PROBLEM TO WORK ON:
Up to and including the line with "Click the Table field label", repeat every line of the listing exactly, beginning at the first.

___ INPUT DATA ___

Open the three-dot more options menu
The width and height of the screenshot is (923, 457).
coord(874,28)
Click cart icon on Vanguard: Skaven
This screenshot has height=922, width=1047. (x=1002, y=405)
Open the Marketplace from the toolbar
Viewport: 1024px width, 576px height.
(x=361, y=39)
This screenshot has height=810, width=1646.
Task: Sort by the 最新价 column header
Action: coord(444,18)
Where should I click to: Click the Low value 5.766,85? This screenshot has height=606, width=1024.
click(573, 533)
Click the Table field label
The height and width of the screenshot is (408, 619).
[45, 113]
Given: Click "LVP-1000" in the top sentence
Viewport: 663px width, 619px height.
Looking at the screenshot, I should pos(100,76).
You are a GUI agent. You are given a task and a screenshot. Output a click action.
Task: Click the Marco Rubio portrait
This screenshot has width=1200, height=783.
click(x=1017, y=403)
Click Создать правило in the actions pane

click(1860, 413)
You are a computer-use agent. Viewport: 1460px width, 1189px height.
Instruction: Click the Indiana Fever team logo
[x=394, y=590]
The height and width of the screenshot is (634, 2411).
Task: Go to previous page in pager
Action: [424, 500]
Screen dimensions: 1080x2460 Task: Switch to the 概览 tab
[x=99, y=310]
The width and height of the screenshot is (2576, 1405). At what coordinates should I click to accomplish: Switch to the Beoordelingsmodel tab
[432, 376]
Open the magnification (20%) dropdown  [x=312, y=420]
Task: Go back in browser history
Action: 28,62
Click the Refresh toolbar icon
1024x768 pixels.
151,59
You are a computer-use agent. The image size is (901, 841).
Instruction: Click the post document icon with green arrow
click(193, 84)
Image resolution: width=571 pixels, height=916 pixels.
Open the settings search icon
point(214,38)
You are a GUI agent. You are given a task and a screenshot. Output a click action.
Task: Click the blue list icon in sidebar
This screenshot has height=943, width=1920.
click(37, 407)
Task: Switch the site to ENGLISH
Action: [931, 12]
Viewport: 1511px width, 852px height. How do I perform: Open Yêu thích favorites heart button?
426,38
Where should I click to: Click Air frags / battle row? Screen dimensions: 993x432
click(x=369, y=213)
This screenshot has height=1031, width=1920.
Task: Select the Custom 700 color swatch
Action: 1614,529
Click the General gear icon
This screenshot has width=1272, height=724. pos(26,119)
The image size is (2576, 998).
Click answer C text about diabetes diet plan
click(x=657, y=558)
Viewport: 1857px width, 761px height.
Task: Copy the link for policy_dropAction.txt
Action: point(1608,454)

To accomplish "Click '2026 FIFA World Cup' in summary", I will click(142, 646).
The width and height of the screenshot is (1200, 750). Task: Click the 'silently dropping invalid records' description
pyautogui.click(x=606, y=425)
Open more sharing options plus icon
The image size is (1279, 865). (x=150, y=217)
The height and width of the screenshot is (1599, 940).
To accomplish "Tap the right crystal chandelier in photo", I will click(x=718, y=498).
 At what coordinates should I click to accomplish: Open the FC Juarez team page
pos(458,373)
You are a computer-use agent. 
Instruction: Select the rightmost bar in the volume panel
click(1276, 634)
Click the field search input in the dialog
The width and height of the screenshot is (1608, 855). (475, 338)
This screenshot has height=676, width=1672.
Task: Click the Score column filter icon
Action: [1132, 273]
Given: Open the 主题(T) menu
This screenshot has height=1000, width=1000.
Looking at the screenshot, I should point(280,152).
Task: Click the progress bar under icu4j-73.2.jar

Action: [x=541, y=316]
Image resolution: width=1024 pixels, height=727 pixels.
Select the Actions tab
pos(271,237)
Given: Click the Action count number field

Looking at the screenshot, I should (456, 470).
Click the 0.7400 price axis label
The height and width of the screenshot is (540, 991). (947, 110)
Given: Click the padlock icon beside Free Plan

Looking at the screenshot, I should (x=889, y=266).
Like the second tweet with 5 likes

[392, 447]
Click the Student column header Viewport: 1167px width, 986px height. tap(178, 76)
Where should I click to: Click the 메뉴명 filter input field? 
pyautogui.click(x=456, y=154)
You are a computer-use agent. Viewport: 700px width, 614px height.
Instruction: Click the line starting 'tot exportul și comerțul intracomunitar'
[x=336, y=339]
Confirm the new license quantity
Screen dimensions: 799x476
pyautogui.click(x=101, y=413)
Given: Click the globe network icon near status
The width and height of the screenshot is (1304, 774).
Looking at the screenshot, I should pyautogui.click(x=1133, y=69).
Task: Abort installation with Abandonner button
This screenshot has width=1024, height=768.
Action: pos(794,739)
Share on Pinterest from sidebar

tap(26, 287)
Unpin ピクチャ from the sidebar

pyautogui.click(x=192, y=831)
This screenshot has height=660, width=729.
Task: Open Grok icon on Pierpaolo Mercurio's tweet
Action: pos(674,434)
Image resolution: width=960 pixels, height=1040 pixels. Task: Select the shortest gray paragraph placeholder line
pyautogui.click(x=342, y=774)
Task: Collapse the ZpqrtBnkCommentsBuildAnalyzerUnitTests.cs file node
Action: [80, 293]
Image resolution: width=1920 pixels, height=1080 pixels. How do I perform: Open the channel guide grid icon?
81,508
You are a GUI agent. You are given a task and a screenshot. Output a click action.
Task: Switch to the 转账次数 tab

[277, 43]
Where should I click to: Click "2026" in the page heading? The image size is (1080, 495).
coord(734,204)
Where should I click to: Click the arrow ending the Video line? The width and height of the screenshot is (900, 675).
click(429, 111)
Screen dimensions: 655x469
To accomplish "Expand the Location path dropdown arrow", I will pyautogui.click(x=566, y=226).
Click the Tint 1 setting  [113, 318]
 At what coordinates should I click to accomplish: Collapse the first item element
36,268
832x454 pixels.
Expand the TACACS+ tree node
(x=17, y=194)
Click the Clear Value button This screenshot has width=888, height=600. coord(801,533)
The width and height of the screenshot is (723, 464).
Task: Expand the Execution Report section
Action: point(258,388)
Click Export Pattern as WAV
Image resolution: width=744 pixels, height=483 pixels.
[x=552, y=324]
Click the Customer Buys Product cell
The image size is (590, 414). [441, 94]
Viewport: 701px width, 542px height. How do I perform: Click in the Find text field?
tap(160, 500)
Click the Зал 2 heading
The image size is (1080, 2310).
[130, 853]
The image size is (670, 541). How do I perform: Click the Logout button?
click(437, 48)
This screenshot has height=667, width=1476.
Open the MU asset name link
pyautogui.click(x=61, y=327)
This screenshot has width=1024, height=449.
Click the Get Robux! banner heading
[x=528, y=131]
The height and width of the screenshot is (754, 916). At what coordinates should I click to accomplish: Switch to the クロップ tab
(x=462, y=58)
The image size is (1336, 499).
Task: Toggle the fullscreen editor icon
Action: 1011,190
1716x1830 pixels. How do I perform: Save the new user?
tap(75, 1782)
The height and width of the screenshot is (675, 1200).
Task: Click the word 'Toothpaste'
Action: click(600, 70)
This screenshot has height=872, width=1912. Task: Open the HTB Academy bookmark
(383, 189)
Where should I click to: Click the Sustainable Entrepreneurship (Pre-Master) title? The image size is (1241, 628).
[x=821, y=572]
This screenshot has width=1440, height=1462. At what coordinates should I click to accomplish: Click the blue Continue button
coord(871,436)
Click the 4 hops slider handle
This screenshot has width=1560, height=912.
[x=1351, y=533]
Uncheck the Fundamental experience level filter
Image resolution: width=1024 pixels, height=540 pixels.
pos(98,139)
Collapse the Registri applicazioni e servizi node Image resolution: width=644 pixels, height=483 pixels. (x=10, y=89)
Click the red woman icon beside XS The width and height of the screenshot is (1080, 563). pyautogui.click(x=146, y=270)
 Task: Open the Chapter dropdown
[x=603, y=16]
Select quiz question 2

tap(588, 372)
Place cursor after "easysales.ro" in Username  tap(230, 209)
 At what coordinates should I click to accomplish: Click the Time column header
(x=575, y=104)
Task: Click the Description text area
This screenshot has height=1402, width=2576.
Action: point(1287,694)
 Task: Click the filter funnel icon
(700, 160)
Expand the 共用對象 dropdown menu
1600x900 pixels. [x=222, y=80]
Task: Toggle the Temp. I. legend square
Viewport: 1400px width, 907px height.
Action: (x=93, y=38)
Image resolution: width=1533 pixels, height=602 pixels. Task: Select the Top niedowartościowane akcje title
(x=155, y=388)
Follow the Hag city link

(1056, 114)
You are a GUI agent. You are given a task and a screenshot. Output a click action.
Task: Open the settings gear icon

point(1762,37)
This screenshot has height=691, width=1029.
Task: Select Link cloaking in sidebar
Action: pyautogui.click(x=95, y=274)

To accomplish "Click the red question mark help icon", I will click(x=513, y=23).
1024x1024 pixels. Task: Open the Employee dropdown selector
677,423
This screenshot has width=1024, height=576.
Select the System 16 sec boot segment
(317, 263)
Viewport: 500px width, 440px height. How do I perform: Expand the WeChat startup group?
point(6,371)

___

FINISHED EXERCISE:
Open the three-dot more options menu
The width and height of the screenshot is (923, 457).
coord(874,28)
Click cart icon on Vanguard: Skaven
This screenshot has height=922, width=1047. (x=1002, y=405)
Open the Marketplace from the toolbar
Viewport: 1024px width, 576px height.
(x=361, y=39)
This screenshot has height=810, width=1646.
Task: Sort by the 最新价 column header
Action: coord(444,18)
Where should I click to: Click the Low value 5.766,85? This screenshot has height=606, width=1024.
click(573, 533)
Click the Table field label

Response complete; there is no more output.